(Saved data entries)
--------

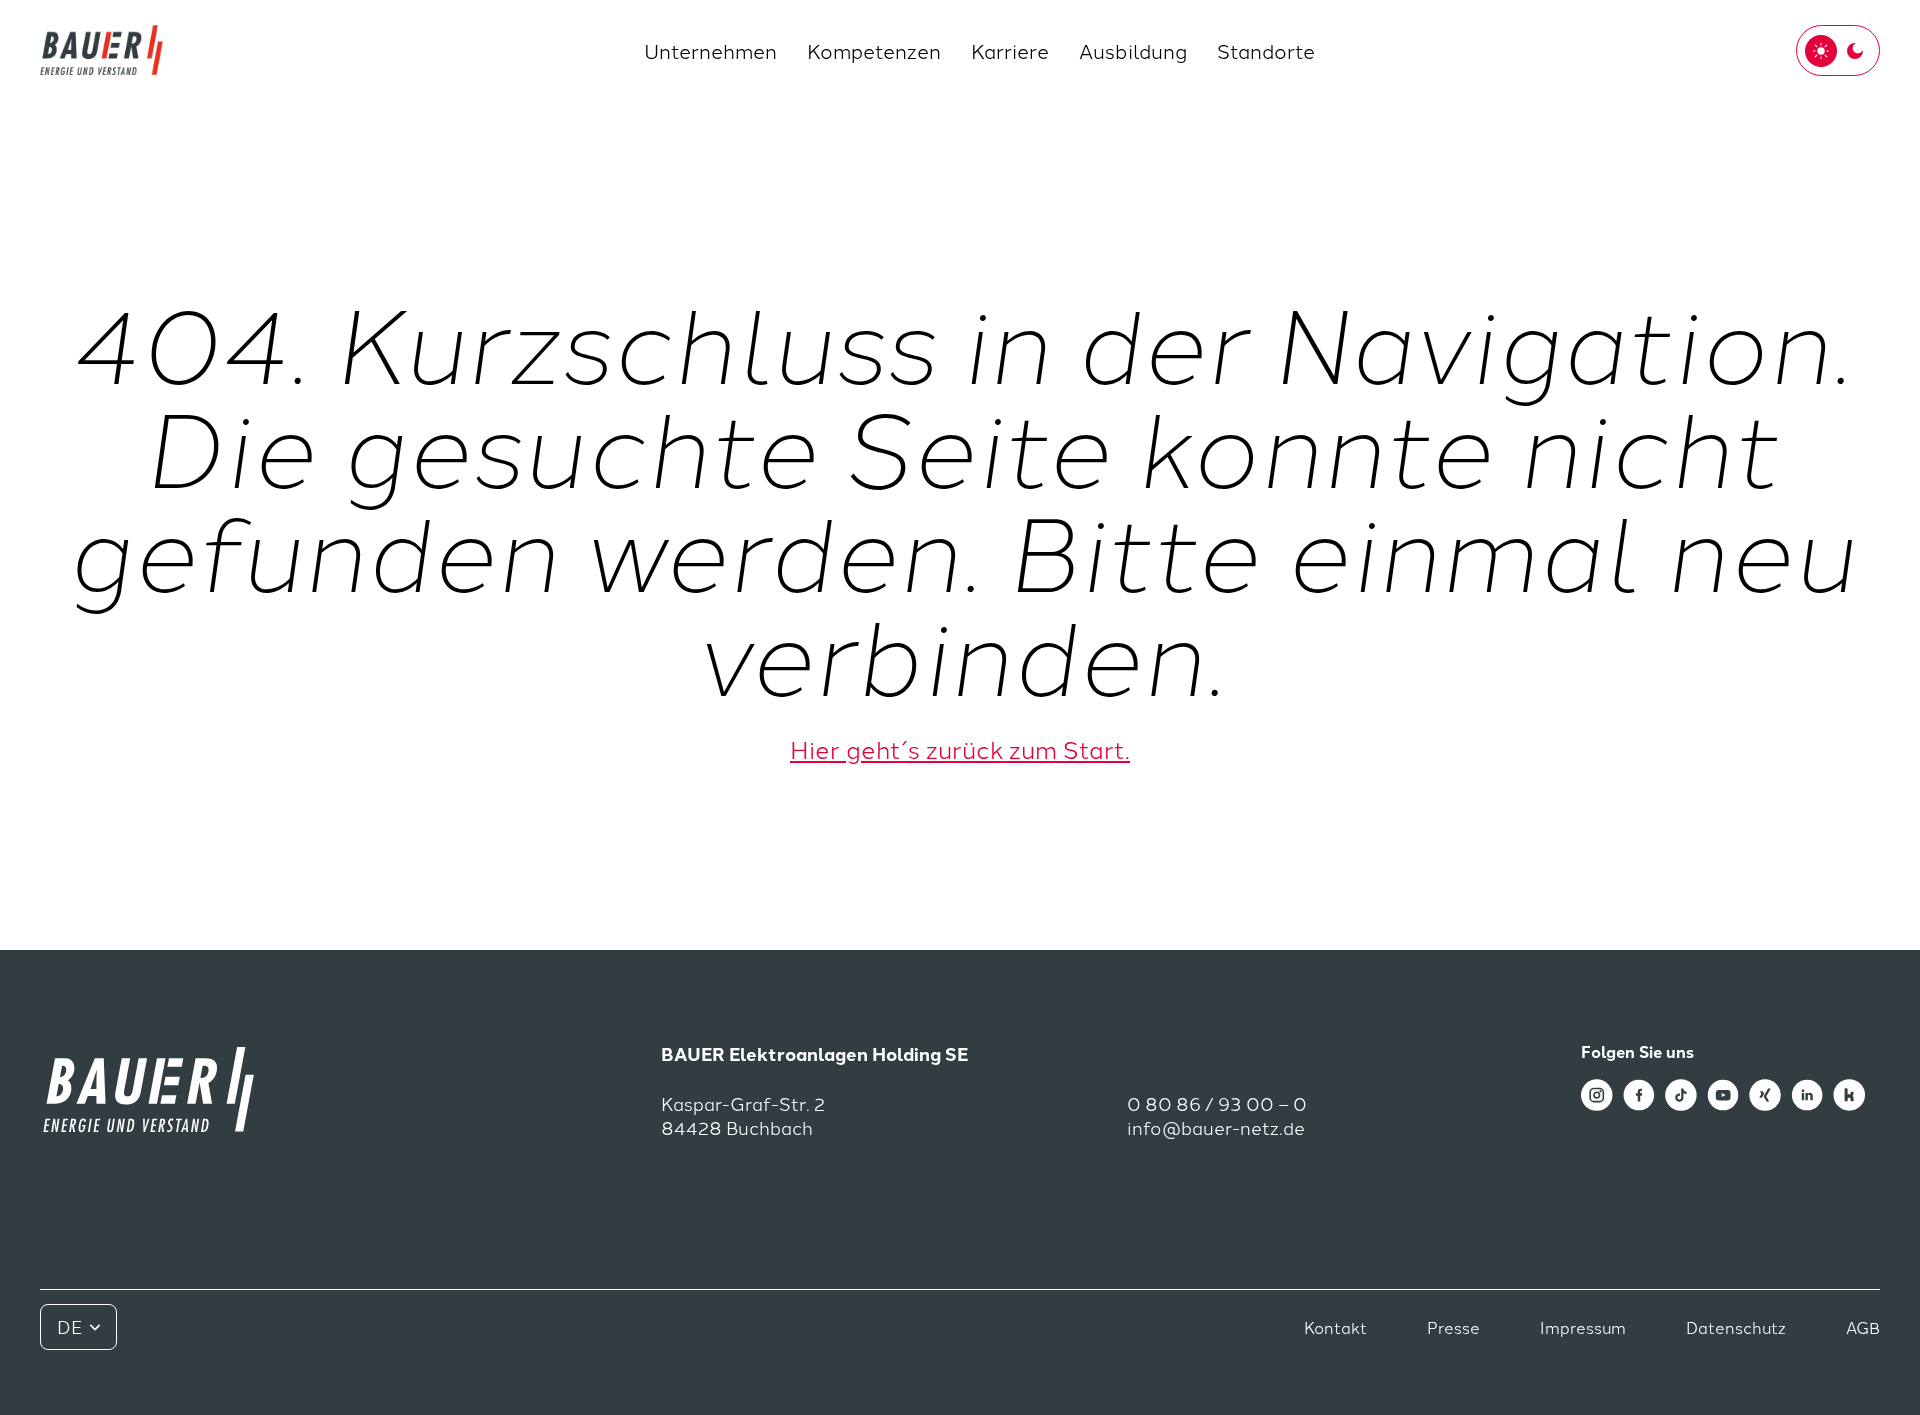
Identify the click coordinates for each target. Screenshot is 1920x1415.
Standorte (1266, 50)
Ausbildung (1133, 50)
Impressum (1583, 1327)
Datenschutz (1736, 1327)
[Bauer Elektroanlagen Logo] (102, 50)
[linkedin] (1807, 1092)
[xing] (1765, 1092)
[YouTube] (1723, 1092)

--------

Assignment:
Write out exactly those lines of the records above that lie from the one with "Impressum (1583, 1327)" through the last line, including both.

Exercise output:
Impressum (1583, 1327)
Datenschutz (1736, 1327)
[Bauer Elektroanlagen Logo] (102, 50)
[linkedin] (1807, 1092)
[xing] (1765, 1092)
[YouTube] (1723, 1092)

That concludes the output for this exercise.